▸ DATASET RECORDS:
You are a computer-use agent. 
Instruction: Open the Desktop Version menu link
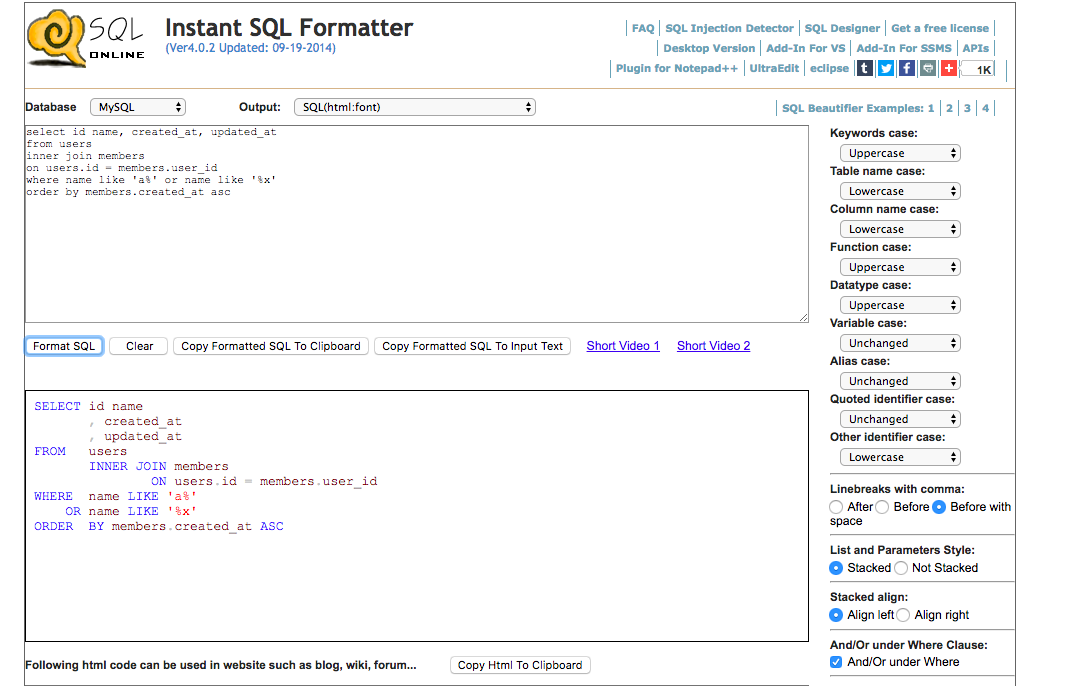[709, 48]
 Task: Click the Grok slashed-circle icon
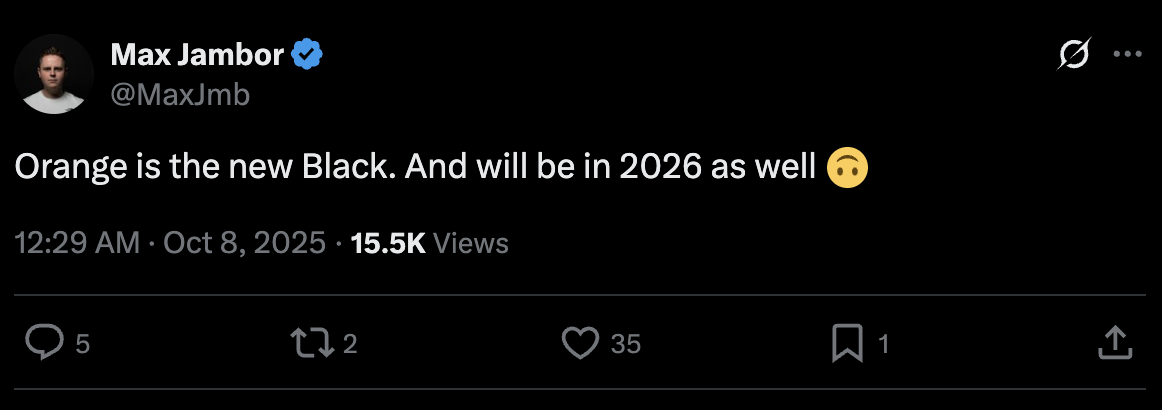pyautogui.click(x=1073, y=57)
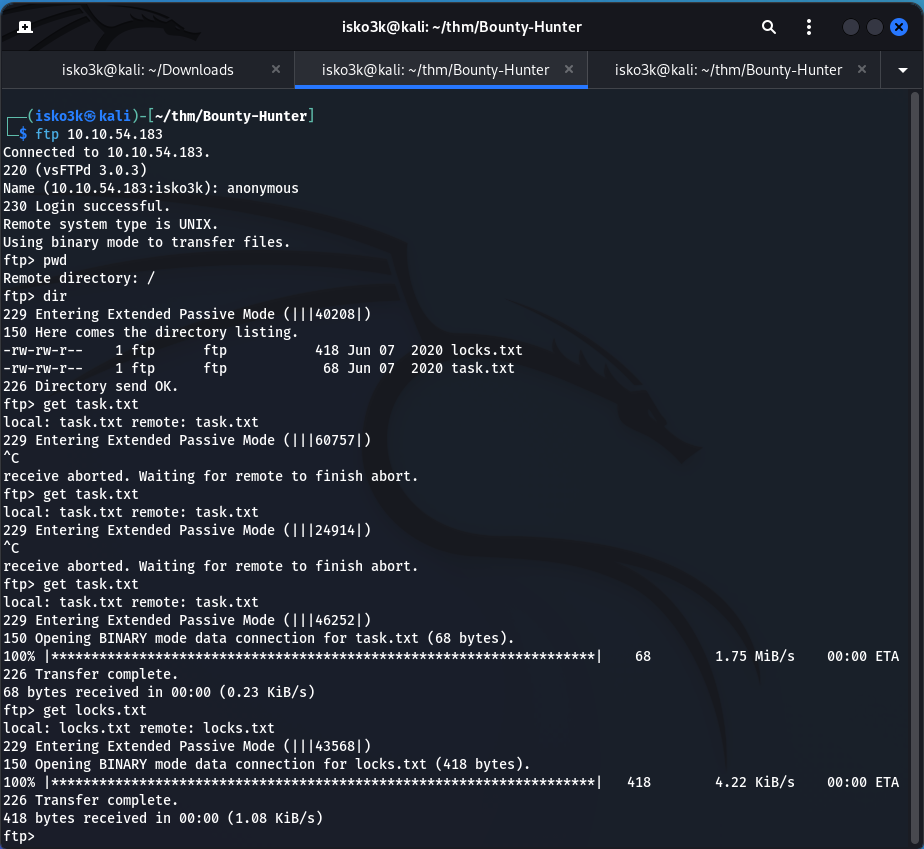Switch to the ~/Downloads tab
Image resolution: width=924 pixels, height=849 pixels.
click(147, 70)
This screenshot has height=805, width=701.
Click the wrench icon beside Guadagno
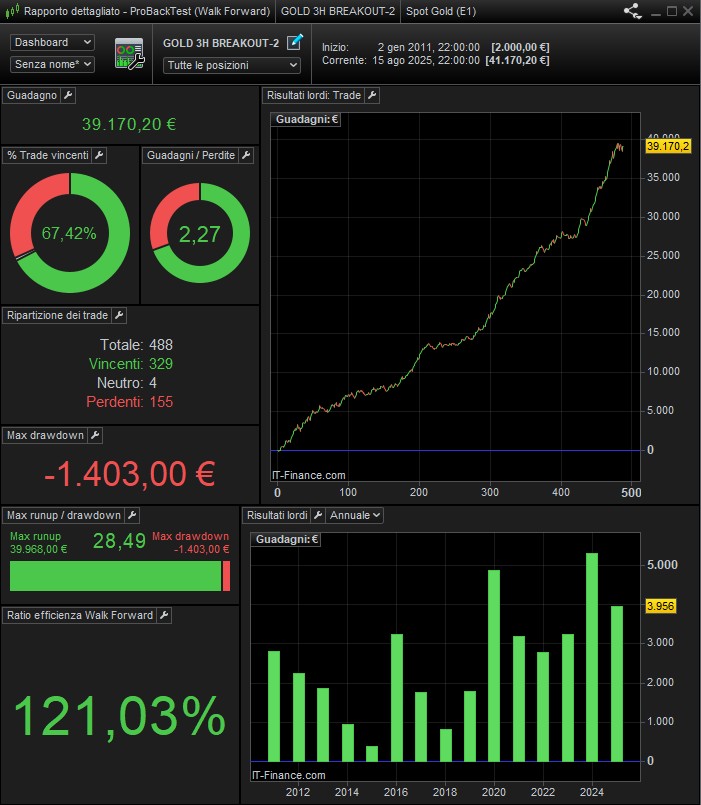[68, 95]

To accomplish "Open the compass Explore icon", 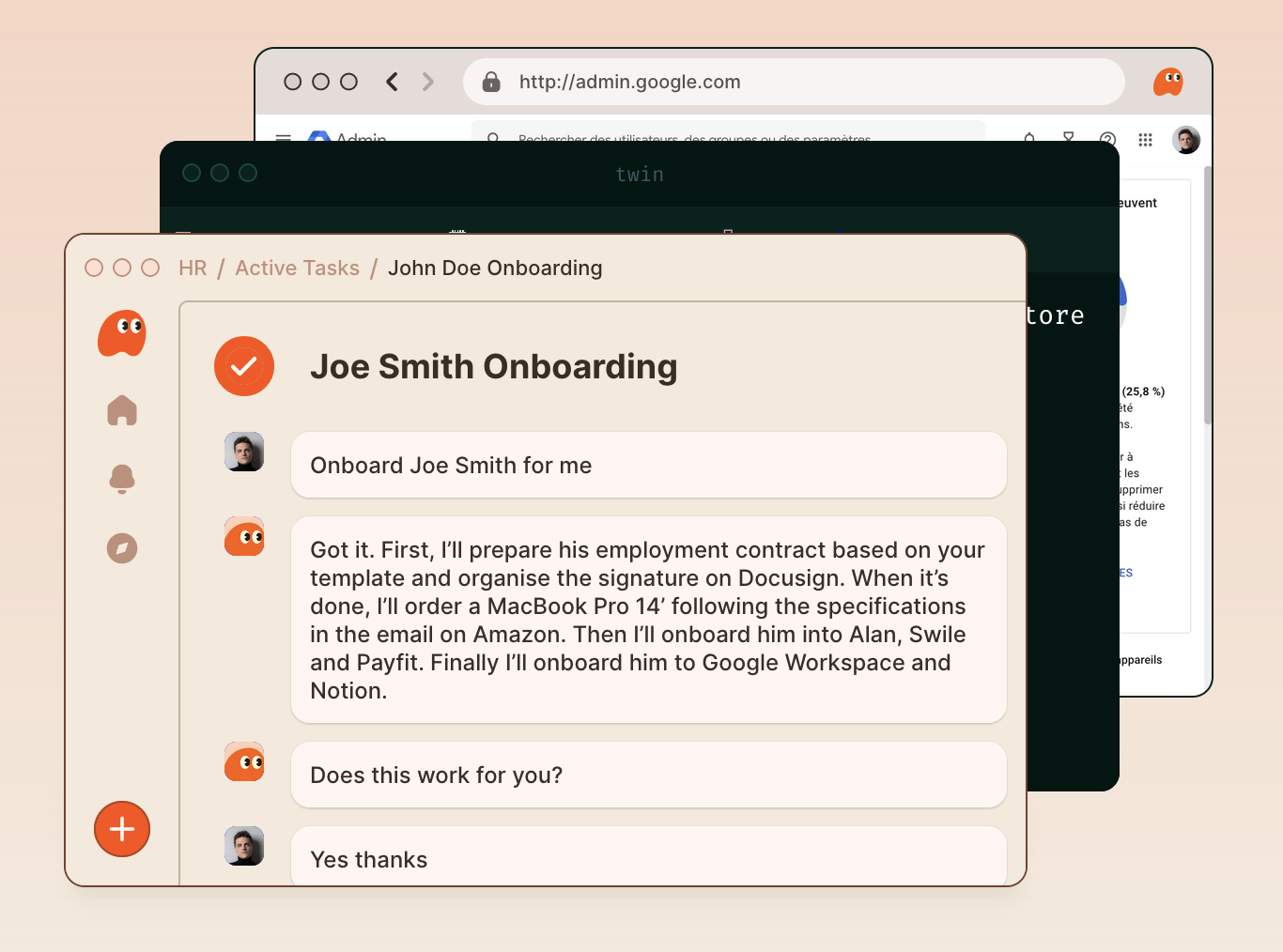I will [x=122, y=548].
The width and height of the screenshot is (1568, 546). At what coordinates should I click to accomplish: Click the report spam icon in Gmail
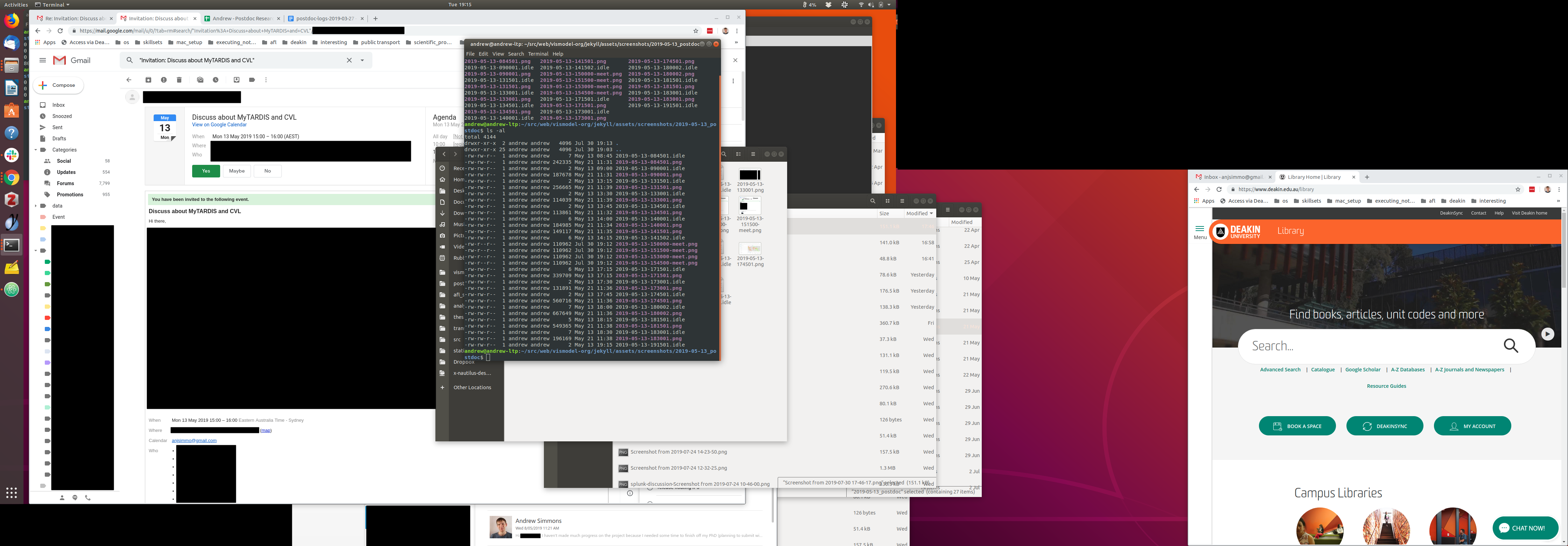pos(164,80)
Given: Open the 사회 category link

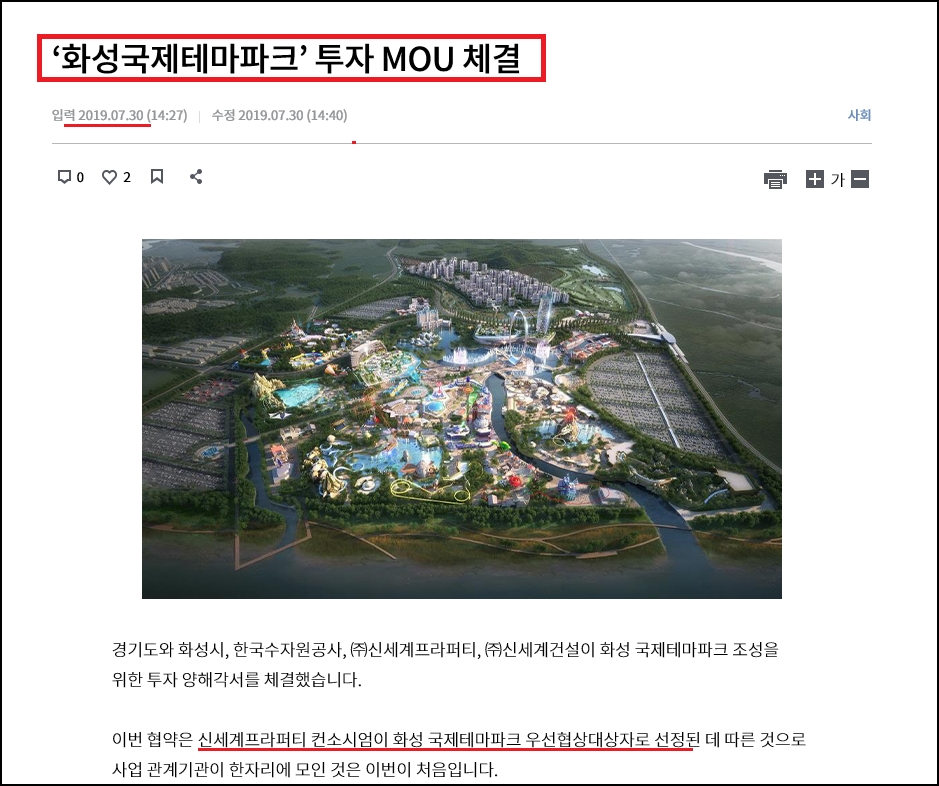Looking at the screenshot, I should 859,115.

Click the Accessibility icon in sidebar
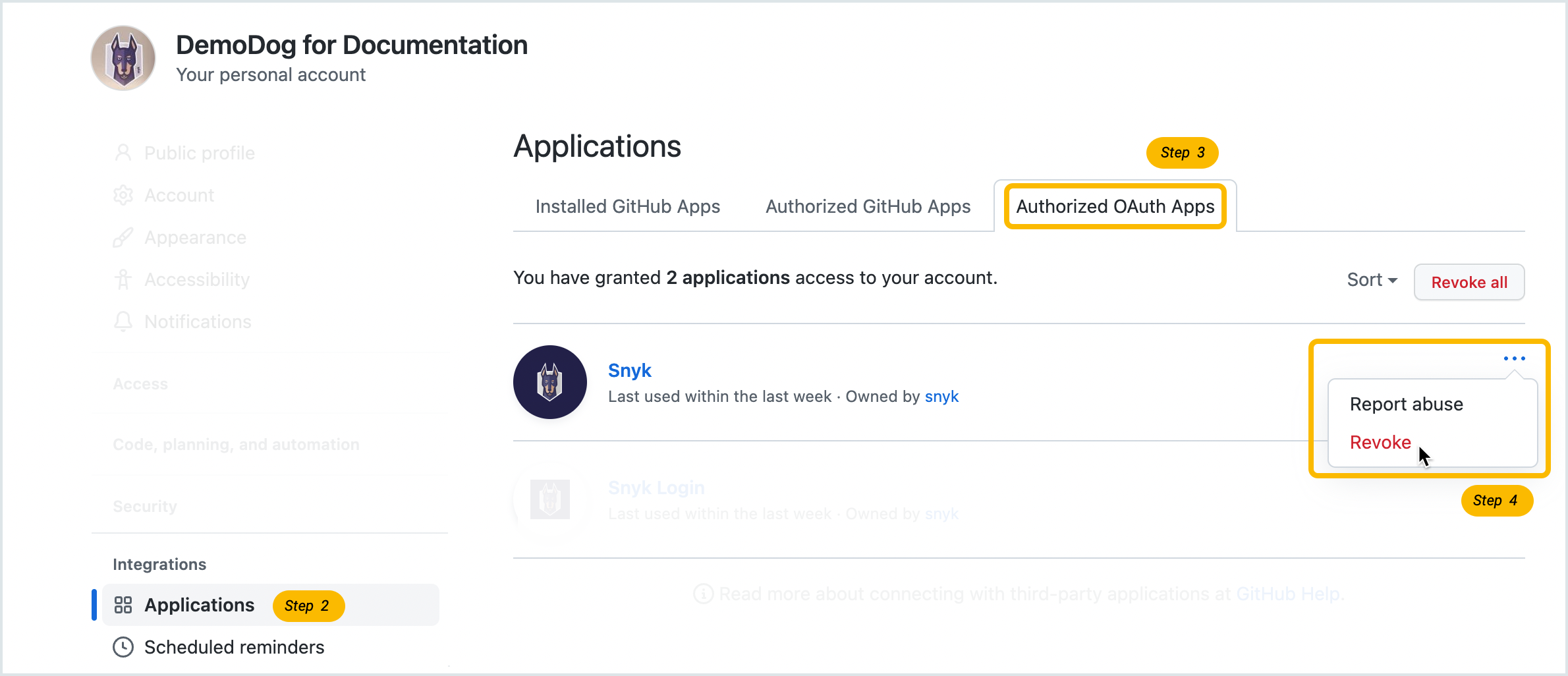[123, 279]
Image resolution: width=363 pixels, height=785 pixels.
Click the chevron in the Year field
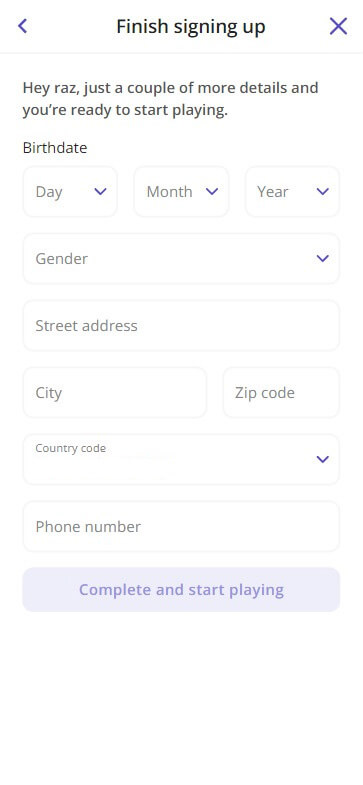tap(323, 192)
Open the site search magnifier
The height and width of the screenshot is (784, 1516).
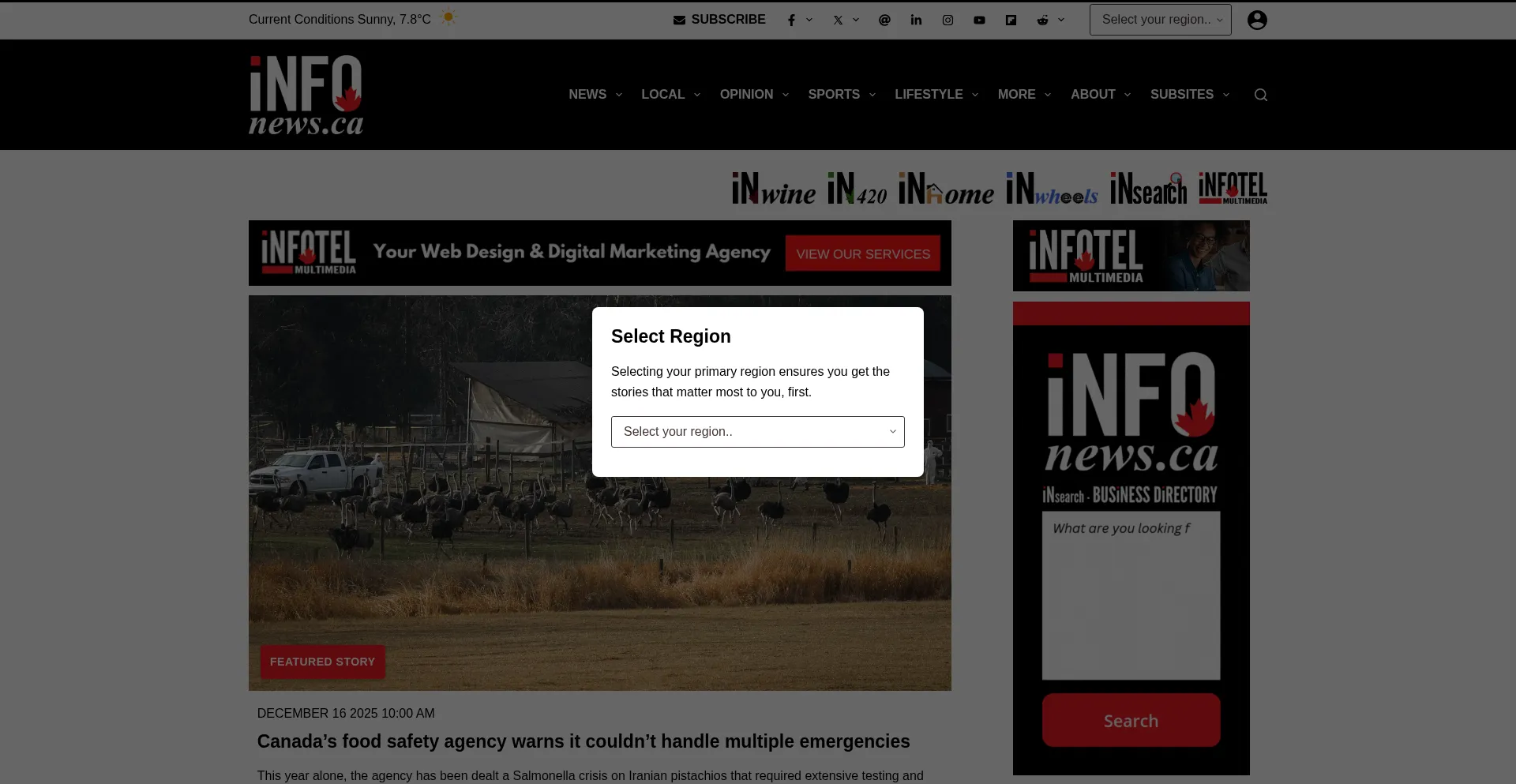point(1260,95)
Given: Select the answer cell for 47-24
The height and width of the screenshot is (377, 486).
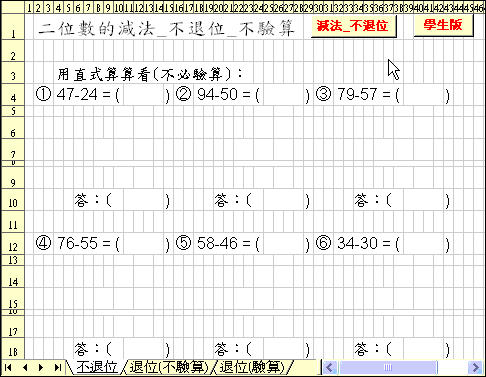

▸ WRITTEN REQUEST: Could you return the rows from the line containing "Image resolution: width=363" through the end of the rows, exactly as they stand and with the pictures left out?

▸ WRITTEN REPLY:
Image resolution: width=363 pixels, height=785 pixels.
Click the chevron in the Year field
tap(323, 192)
Open the site search magnifier
The height and width of the screenshot is (784, 1516).
point(1260,95)
Given: Select the answer cell for 47-24
The height and width of the screenshot is (377, 486).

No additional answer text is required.